Flugzeughersteller Embraer will Schadenersatz von Boeing

Der brasilianische Flugzeughersteller Embraer hat angekündigt vom US-Rivalen Boeing Schadenersatz zu fordern. Zuvor hatte Boeing am Samstag mitgeteilt, der Kauf von vier Fünfteln des Verkehrsflugzeuggeschäfts von Embraer für 4,2 Milliarden Dollar sei gescheitert. Ein Grund dafür dürfte die sinkende Nachfrage nach Flugzeugen aufgrund der Coronakrise sein.

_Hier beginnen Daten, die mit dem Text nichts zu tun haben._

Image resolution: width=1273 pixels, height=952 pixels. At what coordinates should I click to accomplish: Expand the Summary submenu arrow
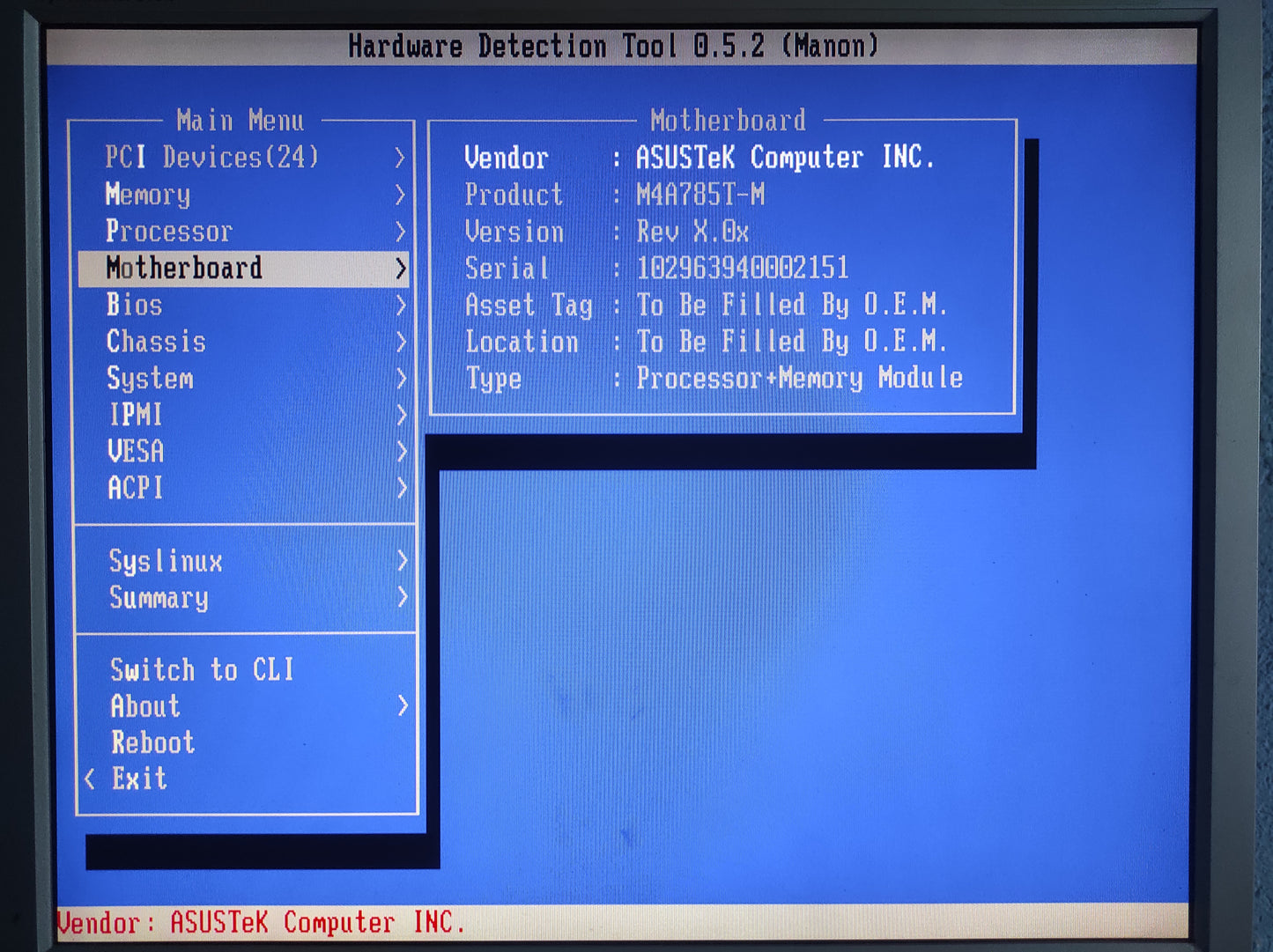402,598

Boeing wolle wegen hausgemachter Probleme aus der Kaufvereinbarung herauskommen und nutze angebliche Unstimmigkeiten als Vorwand, teilte Embraer mit. Die Firma sprach von einer unrechtmäßigen Beendigung der Kaufvereinbarung.

Die Wettbewerbsbehörden hatten den Deal nach und nach durchgewunken, mit Ausnahme der Europäischen Kommission, die ihn zuletzt noch geprüft hatte. Durch den Kauf hätte Boeing sich Embraers Palette an kleineren Flugzeugen einverleibt. Das hätte die US-Amerikaner im Wettbewerb mit dem europäischen Rivalen Airbus gestärkt.